Aim: To investigate the barriers and facilitators experienced by patients, carers and healthcare professionals managing symptoms in infants, children and young people at end of life.

Design: A mixed-methods systematic review and meta-analysis was undertaken (PROSPERO ID: CRD42019124797).

Data Sources: The Cochrane Library, PROSPERO, CINAHL, MEDLINE, PsycINFO, Web of Science Core Collection, ProQuest Dissertations & Theses Database, Evidence Search and OpenGrey were electronically searched from the inception of each database for qualitative, quantitative or mixed-methods studies that included data from patients, carers or healthcare professionals referring to barriers or facilitators to paediatric end-of-life symptom management.
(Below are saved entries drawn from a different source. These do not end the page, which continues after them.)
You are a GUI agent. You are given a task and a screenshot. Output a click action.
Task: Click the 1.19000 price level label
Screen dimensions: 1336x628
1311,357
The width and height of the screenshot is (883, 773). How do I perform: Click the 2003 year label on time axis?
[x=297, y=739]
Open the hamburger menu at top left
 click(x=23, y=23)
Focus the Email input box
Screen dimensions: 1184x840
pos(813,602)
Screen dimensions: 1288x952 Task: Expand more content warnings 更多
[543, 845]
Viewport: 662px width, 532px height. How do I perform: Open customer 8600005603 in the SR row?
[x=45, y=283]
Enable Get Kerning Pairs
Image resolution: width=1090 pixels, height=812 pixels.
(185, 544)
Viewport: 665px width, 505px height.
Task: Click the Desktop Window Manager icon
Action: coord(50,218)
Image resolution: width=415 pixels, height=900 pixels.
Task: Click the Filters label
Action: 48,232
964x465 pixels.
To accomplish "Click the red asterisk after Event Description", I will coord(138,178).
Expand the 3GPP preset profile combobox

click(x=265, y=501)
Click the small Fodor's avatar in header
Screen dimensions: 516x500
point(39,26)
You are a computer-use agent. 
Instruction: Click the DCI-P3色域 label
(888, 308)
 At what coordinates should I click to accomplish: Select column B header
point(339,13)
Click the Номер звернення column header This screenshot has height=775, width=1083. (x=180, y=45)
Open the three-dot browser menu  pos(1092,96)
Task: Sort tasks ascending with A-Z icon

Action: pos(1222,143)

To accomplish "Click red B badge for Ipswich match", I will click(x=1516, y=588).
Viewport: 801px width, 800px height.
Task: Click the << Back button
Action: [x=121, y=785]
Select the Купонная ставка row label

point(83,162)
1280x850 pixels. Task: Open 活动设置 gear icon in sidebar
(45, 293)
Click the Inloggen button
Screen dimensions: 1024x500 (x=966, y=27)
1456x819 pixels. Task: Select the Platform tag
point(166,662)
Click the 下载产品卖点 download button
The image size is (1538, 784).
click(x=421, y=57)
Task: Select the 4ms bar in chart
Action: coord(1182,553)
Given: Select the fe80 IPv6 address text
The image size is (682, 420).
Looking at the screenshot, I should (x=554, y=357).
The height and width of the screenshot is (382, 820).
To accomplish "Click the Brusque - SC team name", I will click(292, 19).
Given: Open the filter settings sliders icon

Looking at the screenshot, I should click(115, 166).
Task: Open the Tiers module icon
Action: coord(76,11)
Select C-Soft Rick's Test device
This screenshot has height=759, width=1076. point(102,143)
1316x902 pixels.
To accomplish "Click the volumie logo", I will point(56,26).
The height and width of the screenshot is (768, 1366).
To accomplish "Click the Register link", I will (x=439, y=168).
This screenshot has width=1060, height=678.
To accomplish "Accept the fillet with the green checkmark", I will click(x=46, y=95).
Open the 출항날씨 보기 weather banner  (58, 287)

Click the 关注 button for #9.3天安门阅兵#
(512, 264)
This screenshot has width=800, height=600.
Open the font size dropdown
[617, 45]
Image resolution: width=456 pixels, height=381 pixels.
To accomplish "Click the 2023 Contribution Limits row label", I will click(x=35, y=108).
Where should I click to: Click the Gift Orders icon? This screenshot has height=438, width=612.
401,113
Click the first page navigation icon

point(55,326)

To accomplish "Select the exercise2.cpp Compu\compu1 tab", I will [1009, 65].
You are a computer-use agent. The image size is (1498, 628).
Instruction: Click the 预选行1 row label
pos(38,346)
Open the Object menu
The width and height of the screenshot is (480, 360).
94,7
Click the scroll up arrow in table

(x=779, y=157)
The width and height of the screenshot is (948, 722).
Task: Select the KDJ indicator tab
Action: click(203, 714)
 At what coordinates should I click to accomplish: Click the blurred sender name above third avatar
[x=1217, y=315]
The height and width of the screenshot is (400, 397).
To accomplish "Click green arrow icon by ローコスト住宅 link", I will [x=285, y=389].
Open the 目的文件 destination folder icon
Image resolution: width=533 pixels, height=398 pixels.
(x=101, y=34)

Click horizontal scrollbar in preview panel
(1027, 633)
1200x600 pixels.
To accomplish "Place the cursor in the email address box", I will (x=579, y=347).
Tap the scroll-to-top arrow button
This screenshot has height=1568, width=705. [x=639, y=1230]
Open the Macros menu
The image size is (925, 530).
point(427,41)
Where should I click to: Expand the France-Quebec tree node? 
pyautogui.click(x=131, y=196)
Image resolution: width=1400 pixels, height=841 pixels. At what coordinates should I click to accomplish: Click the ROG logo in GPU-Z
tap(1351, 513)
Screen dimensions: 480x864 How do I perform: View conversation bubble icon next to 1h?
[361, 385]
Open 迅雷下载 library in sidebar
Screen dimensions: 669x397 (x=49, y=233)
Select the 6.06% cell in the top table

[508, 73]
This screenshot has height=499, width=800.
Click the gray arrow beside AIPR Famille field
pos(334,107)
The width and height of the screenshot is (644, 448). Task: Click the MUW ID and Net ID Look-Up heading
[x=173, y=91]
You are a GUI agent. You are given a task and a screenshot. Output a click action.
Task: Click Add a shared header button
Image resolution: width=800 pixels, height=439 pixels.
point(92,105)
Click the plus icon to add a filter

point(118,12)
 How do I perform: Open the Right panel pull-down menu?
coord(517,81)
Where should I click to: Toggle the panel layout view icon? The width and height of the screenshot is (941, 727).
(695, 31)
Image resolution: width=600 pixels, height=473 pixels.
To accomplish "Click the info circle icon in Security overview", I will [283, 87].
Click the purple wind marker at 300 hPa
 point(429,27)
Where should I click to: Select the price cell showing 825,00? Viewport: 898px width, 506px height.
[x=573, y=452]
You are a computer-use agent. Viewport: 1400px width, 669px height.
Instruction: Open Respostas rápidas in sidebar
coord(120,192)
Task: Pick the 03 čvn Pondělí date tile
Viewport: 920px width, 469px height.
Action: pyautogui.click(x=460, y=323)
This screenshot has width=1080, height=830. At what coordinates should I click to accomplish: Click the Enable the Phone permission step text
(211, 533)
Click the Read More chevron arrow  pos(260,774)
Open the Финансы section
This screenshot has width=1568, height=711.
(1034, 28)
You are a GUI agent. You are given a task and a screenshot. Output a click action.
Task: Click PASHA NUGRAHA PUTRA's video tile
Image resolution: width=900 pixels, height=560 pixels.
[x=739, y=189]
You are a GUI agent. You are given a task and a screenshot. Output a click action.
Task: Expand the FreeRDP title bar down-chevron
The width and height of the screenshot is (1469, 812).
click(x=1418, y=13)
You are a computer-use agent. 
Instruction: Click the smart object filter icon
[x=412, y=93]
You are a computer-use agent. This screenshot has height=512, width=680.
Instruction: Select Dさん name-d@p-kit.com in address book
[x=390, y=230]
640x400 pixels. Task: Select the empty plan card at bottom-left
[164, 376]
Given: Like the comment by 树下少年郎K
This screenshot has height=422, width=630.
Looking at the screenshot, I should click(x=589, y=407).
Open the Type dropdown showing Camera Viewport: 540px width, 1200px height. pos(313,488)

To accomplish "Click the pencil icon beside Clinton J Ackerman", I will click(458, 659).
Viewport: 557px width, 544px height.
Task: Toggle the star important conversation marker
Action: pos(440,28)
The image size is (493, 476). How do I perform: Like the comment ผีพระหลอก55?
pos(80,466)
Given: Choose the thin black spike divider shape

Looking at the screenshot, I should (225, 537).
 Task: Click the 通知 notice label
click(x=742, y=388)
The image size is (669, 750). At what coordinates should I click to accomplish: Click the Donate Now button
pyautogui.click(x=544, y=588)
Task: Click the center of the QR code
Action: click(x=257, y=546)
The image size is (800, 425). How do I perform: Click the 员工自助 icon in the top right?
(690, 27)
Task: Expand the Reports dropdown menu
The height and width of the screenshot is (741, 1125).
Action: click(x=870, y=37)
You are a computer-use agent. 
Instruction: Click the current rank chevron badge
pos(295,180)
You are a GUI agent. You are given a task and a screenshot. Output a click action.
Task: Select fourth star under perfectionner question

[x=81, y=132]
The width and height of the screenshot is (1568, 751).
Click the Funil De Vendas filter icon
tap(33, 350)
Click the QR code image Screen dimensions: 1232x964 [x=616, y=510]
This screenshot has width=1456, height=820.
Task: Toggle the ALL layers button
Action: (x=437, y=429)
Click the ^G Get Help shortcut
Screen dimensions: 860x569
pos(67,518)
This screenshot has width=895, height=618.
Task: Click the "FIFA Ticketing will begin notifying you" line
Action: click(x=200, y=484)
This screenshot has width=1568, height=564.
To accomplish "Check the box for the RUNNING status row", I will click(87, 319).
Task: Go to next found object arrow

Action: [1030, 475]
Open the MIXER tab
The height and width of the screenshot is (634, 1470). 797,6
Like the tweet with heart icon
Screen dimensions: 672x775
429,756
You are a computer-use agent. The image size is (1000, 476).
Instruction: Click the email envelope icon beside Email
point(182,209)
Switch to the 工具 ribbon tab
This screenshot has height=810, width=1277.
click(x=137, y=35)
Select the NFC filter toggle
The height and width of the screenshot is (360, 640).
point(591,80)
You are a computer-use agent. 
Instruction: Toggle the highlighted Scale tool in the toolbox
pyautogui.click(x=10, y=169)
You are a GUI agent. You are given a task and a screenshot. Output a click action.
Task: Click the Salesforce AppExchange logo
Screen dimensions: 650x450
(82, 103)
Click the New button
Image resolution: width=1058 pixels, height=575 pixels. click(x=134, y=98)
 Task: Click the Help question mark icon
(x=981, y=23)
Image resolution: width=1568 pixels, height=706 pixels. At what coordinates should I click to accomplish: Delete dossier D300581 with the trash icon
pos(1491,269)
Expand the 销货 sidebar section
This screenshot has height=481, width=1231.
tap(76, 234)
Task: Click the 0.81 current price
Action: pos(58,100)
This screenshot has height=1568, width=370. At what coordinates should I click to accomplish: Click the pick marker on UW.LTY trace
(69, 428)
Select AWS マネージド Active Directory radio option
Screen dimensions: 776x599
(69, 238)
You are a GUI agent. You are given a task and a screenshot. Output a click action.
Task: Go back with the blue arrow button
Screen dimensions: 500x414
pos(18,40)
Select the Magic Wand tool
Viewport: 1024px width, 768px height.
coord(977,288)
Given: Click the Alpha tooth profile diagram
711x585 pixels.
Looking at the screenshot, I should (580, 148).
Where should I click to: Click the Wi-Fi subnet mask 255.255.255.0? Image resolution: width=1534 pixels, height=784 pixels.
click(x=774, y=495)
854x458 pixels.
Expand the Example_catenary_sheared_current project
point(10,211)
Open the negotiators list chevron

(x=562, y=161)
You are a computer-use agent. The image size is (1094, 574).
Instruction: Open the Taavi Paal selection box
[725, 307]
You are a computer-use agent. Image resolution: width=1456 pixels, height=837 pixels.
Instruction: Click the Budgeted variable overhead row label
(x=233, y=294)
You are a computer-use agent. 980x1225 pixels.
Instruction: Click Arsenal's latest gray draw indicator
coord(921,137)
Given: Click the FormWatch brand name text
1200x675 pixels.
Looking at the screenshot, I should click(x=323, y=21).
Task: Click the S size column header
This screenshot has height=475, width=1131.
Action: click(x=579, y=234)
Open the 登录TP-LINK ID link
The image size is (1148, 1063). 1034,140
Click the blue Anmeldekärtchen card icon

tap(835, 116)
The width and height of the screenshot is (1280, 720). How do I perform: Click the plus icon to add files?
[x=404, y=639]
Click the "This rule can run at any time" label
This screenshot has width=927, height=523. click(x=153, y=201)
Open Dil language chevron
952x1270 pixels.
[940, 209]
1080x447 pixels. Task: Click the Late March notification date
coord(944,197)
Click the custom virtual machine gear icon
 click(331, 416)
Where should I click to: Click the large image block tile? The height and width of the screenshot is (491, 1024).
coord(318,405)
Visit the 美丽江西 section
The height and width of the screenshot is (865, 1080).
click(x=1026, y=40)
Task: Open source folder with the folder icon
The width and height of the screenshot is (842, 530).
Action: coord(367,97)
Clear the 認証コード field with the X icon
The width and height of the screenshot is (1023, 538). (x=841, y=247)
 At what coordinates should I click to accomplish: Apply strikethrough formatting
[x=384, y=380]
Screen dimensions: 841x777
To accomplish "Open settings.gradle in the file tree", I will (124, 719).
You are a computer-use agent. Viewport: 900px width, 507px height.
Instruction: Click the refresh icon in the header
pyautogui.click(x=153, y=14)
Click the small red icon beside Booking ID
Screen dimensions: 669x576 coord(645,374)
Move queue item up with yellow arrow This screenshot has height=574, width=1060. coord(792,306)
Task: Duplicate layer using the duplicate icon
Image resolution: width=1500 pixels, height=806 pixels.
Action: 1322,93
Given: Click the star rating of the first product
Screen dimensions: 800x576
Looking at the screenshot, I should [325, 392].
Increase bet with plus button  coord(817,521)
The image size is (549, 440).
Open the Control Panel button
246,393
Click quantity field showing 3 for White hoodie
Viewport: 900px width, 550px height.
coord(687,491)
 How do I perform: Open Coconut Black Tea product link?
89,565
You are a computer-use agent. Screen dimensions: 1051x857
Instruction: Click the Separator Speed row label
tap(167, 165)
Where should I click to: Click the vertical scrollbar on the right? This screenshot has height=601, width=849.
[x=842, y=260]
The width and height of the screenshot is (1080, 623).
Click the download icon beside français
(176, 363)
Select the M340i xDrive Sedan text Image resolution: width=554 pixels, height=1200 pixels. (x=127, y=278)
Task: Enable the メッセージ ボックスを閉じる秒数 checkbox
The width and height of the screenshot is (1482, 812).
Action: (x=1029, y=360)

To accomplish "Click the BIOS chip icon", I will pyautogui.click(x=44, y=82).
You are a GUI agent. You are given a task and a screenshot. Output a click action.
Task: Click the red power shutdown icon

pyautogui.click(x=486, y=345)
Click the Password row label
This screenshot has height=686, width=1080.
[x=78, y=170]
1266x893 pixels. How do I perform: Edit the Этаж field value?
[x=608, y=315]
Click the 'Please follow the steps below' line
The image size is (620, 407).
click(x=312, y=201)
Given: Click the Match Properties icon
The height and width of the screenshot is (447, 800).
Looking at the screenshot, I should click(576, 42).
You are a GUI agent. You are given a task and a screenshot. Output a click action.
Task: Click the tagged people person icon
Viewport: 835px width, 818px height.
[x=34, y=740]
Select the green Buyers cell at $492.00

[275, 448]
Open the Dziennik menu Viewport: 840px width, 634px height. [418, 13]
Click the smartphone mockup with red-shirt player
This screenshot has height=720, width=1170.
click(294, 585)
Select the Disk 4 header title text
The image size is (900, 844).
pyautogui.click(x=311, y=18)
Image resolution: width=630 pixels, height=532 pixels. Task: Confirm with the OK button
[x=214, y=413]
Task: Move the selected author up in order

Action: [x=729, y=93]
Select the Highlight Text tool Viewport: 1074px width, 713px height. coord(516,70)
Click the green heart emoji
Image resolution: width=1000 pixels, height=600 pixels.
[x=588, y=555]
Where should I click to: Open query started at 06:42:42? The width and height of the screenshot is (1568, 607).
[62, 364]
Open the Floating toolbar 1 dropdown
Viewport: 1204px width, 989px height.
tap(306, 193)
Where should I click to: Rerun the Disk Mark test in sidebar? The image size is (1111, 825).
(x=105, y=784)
Studies underwent data extraction, quality appraisal, narrative thematic synthesis and meta-analysis.

Results: A total of 64 studies were included (32 quantitative, 18 qualitative and 14 mixed-methods) of medium-low quality. Themes were generated encompassing barriers/facilitators experienced by carers (treatment efficacy, treatment side effects, healthcare professionals' attitudes, hospice care, home care, families' symptom management strategies) and healthcare professionals (medicine access, treatment efficacy, healthcare professionals' demographics, treatment side effects, specialist support, healthcare professionals' training, health services delivery, home care). Only one study included patients' views.

Conclusion: There is a need for effective communication between healthcare professionals and families, more training for healthcare professionals, improved symptom management planning including anticipatory prescribing, and urgent attention paid to the patients' perspective.